Nach den Sprengstoffanschlägen gegen eine Moschee und das Kongresszentrum in Dresden hat die Polizei einen Verdächtigen gefasst. Die Ermittler nahmen einen 30 Jahre alten Mann aus Dresden fest. Bei Durchsuchungen seien diverse Gegenstände gesichert worden, die mutmaßlich zur Herstellung von Spreng- und Brandvorrichtungen genutzt werden könnten, hieß es aus Ermittlerkreisen.

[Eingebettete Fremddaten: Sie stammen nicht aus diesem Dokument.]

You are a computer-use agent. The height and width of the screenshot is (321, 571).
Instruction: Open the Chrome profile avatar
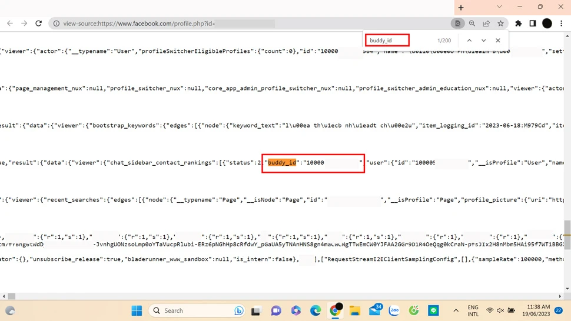tap(547, 24)
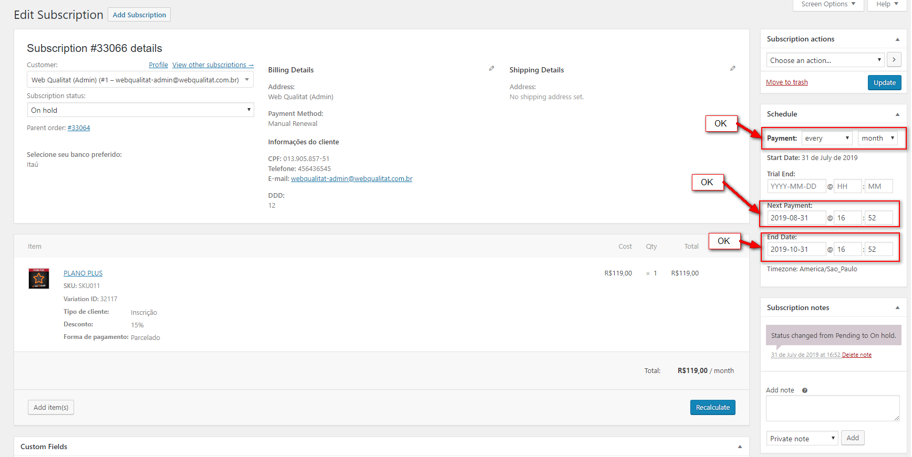Open the Screen Options tab
The width and height of the screenshot is (912, 457).
828,4
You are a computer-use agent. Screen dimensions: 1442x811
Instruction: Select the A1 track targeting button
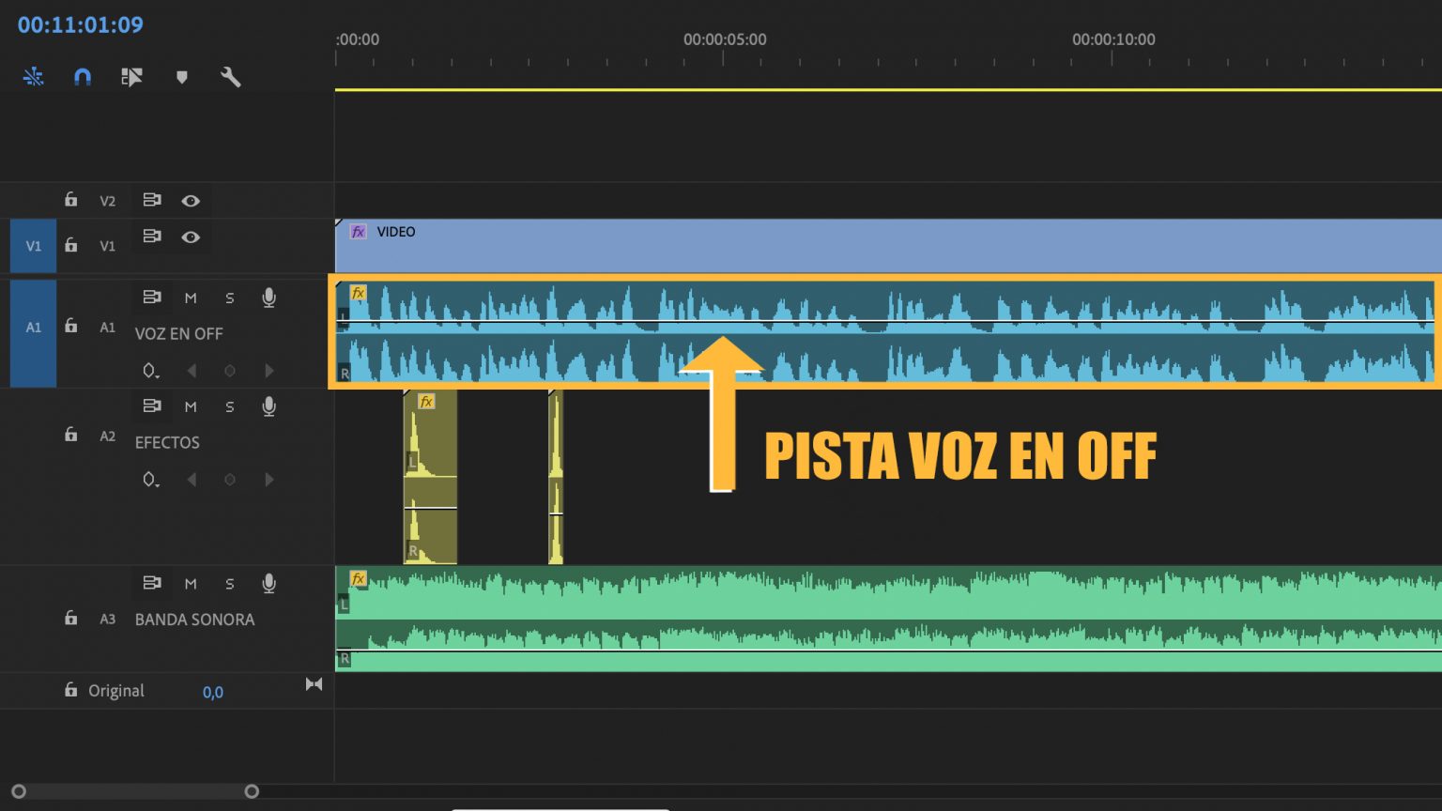[x=33, y=327]
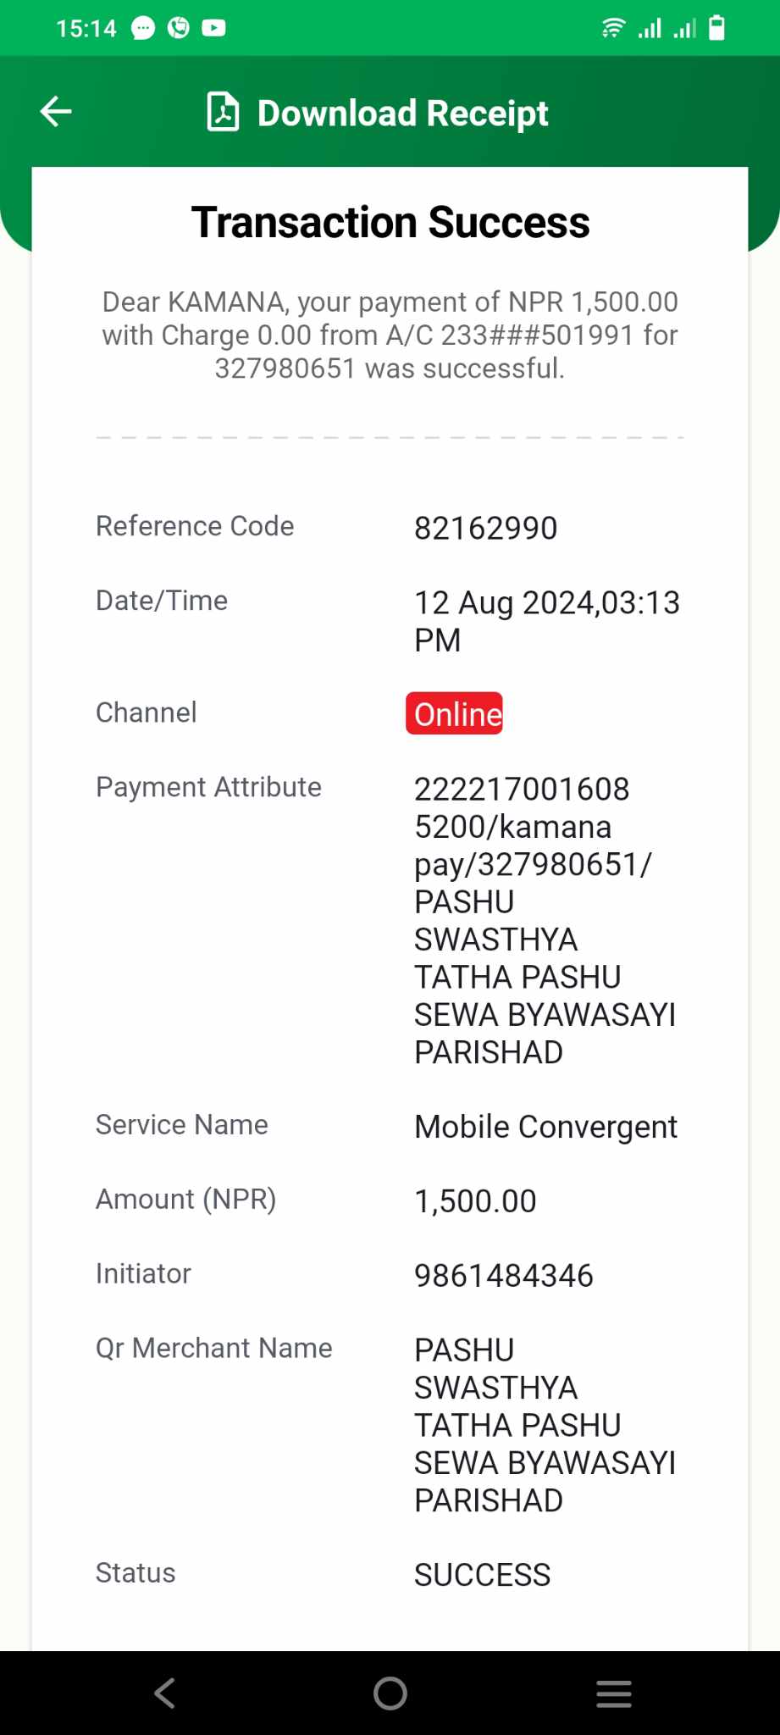Click the PDF receipt icon
This screenshot has width=780, height=1735.
tap(223, 112)
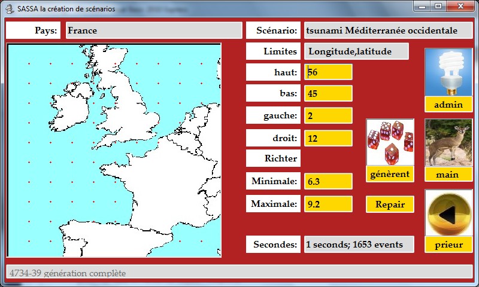Viewport: 479px width, 287px height.
Task: Open the main screen button
Action: (x=448, y=175)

"Im Ergebnis der kriminaltechnischen Untersuchung stimmen die an verschiedenen Tatmitteln gesicherten DNA-Spuren mit der DNA des Beschuldigten überein." Ein Haftrichter erließ Haftbefehl. Der Mann kam in die Justizvollzugsanstalt Dresden. Wie das Operative Abwehrzentrum (OAZ) bestätigte, trat der 30-Jährige als Redner beim fremden- und islamfeindlichen Pegida-Bündnis in Dresden auf. Im Internet ist ein Video zu finden, das den Tatverdächtigen zeigen soll. Während einer Rede im Sommer 2015 verlas er bei einer Pegida-Kundgebung einen Brief an Bundeskanzlerin Angela Merkel (CDU) und äußerte sich dabei auch abfällig über Ausländer.

Nach Angaben der Generalstaatsanwaltschaft erfolgte die Festnahme des Mannes auf einer Baustelle in Hessen, wo er auf Montage tätig war. Hinweise auf Komplizen gebe es bisher nicht. Nach Angaben der Ermittlungsbehörden muss sich der 30-Jährige, der allein in Dresden lebt, wegen der Anschläge auf die Fatih-Moschee und das Kongresszentrum am 26. September in der Stadt verantworten. Bei den Angriffen entstand Sachschaden, Menschen wurden nicht verletzt. Die Sprengsätze waren kurz hintereinander explodiert. Zudem steht der 30-jährige Beschuldigte im Verdacht, drei Tage später eine aus Gläsern und Drähten bestehende Bombenattrappe an der Dresdner Marienbrücke platziert zu haben.

Die Anschläge wenige Tage vor den zentralen Feierlichkeiten zum Tag der Deutschen Einheit in Dresden hatten bundesweit Entsetzen ausgelöst. Im Kongresszentrum war ein Empfang von Bundespräsident Joachim Gauck geplant, der auch nach dem Anschlag wie vorgesehen stattfand.